“La guerra en las calles no existe. La guerra está dentro de ellos mismos. Por debajo de sus cráneos rapados, en su mente. La única batalla real es la que tendrán que liberar contra sus propios temores. Su miedo a no ser respetados. Su temor a la soledad”.
Esa rabiosa soledad. Lo escribió Antonio Salas en Diario de un skin en 2003. Sus frases no han quedado viejas. Reverberan siempre que la llama xenófoba y racista prende, como en Madrid hace siete días. Es la ultraderecha. Un magma informe. Fragmentada y a la vez unida. Pero con fuerza.
“Los fascistas están en continua reorganización. Cuando hay un incidente y ven que su violencia se les ha ido de las manos, se asustan, pero en esencia no cambian”. Lo dice quien les conoce bien, David Madrid, el agente que se coló entre ellos un año y medio y que escribió, cuando dejó la pesadilla, Insider: un policía que se coló en las gradas ultras. Él tiene una expresión clave, la llave que abre la puerta a la extrema derecha: la “sensación de poder”. “Es increíble, con 16 años, ver que tienes poder. Que sales a la calle, la gente te mira y se aparta, y el grupo, tu grupo, te respalda. Generas miedo. Es la nicotina”.

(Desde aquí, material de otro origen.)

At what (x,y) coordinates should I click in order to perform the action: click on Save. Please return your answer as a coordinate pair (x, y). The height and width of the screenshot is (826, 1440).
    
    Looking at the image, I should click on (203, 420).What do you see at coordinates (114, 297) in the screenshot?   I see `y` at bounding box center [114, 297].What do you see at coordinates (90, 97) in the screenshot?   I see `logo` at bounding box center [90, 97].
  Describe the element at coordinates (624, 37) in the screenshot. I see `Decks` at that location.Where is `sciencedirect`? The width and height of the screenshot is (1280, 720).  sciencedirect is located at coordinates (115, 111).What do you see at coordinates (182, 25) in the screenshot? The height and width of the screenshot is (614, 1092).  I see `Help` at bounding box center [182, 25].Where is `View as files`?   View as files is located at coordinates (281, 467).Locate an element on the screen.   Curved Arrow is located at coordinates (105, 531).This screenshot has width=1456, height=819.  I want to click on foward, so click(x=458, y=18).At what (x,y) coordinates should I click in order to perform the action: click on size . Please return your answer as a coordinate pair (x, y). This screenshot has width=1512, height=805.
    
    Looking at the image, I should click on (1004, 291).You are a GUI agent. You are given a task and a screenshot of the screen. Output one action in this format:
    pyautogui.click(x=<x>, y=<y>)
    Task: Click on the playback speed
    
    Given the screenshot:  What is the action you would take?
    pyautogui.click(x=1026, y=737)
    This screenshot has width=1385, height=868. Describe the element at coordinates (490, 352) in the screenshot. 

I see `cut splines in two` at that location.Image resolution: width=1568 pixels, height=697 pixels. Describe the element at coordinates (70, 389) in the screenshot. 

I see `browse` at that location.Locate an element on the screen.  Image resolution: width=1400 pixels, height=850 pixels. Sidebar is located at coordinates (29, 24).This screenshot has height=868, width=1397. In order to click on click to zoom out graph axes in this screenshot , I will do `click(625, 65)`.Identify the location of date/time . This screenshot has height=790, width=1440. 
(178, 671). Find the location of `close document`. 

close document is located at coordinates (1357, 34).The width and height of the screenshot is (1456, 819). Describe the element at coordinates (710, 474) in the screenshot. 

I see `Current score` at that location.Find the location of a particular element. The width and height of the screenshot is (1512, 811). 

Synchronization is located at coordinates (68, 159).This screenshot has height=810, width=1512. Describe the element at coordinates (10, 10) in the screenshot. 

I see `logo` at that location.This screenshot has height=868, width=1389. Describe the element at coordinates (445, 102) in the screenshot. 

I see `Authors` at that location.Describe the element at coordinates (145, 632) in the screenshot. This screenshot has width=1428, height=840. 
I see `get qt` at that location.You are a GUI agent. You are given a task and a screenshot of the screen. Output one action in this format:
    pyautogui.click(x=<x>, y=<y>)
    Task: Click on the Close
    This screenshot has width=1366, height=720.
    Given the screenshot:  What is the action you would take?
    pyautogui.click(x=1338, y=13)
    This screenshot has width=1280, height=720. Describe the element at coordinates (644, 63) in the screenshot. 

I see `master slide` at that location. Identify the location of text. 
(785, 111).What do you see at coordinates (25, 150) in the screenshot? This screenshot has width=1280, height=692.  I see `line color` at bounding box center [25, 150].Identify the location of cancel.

Fagocitadores de la identidad
En esa clave convergen los cuatro vectores de la ultraderecha. Los falangistas, los más nostálgicos de la dictadura; los populistas, intolerantes hacia la inmigración (España 2000, Frente Nacional, Plataforma per Catalunya); los abiertamente ultranacionalistas y racistas (Alianza Nacional, Democracia Nacional) y la guerrilla armada, los neonazis puros (Volksfront). Unos 10.000 militantes en España, según fuentes policiales.
“A todos les une un sustrato ideológico pobre, visceral”, resume Joan Cantarero, periodista especializado en la violencia fascista. Los chavales que buscan partidos y grupos skins proceden de familias
desestructuradas. Quieren verse arropados por una pandilla fuerte. Crean un sentimiento gregario enorme. El grupo suple su identidad”. De ahí los rituales atávicos, la estética común, los símbolos, el culto al cuerpo, la adoración a la raza aria. El patriotismo ramplón.
El odio, claro, al de fuera. Democracia Nacional acoge en su programa una sentencia implacable, compartida: “La inmigración masiva equivale a un genocidio lento y bien planificado de la nación española”. Los inmigrantes, por tanto, sobran. Hay que expulsarlos “inmediatamente”, corean todos estos partidos.
Ese combustible vincula y refuerza a partidos y skins españoles con la ultraderecha europea, con quien la relación es constante, estratégica. Ahí están el NPD alemán, la Fiamma Tricolore italiana, el SPV suizo. Y, por supuesto, el Front National de Jean-Marie Le Pen. El portal europanacional.wordpress.com da buena cuenta de la compleja red nazi.
Hoy Internet ofrece una plataforma idónea. Los “armadores doctrinarios”, como llama Esteban Ibarra, presidente de Movimiento contra la Intolerancia, a los líderes de los partidos ultras, buscan a sus bases a través de la Red. Y los reúnen en los campos de fútbol, los lugares de socialización básicos de los ultras. “Son los grandes viveros, donde dirigentes y bases se retroalimentan y se genera esa gran cohesión”, subraya preocupado Ibarra.
Allí se larva el odio. El paso previo a la agresión. Ibarra tiene consignadas 4.000 “incitaciones al odio” en 2006 en su Informe Raxen. Ante ellas, un vacío legal, sólo cubierto, y muy difusamente, por el artículo 510 del Código Penal.
¿Y unidos? ¿Convergerá la ultraderecha en un partido? “Estamos lejos aún”, recalca Miquel, otro experto en nazis que no quiere dar su apellido. “Queda por ver quién es su pequeño Hitler”. David Madrid redondea el razonamiento. “A todos les gusta el poder, y el poder les ha dividido”. Les priva ser el líder de la manada.